> PROBLEM: Set the pictures aside and transcribe exactly the lines from the one containing "Task: Click the Summary button" through the final line of the records.

[Collected data entries]
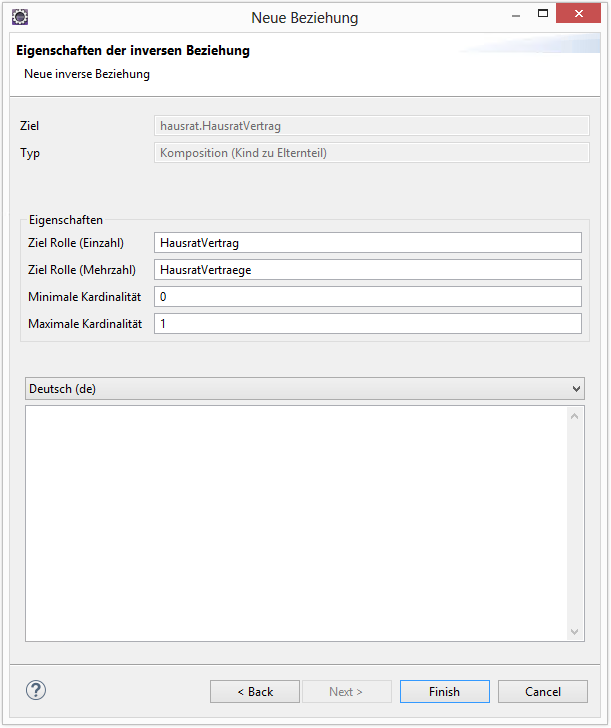Click inside the empty description text area
The width and height of the screenshot is (611, 728).
tap(297, 522)
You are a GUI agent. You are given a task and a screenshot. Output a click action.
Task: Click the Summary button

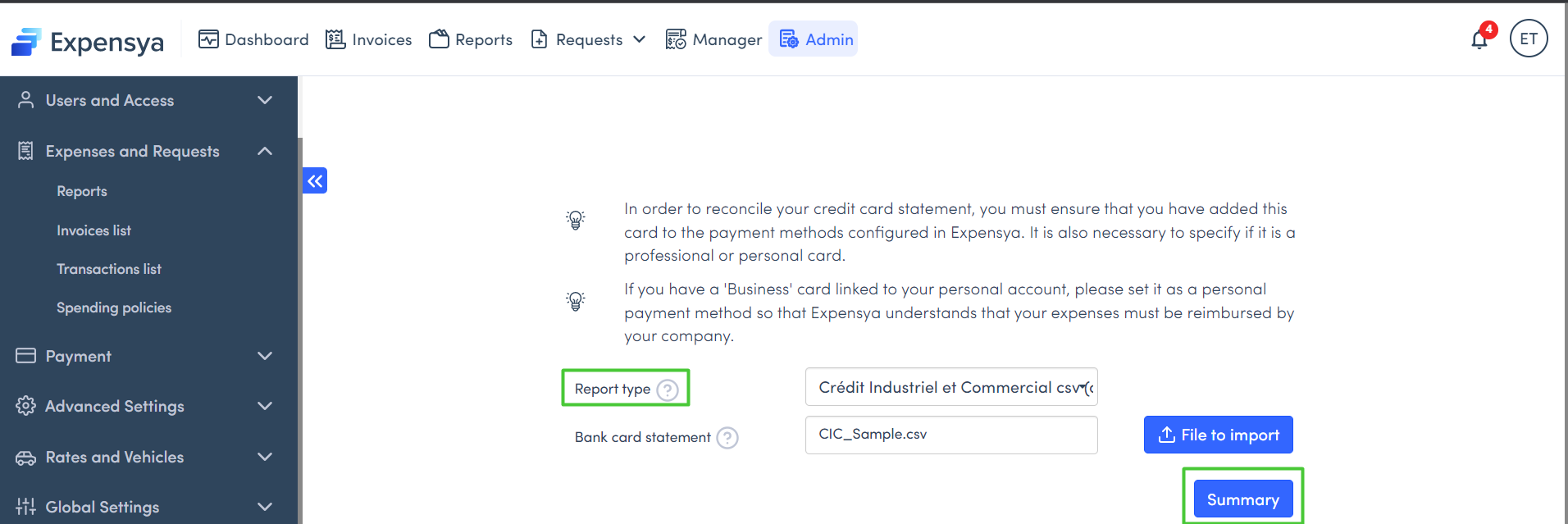pyautogui.click(x=1242, y=499)
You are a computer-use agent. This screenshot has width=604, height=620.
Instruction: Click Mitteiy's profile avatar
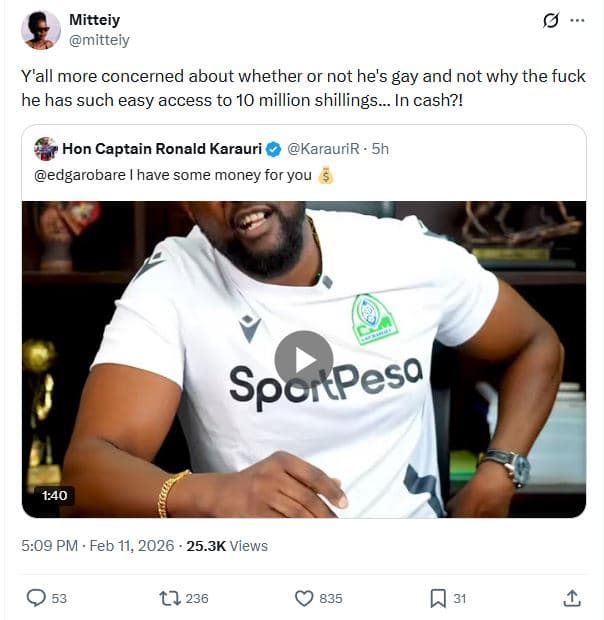40,30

> THE ANSWER:
Task: Click the Summary button

pyautogui.click(x=1242, y=499)
You are a computer-use agent. This screenshot has width=604, height=620.
Instruction: Click Mitteiy's profile avatar
40,30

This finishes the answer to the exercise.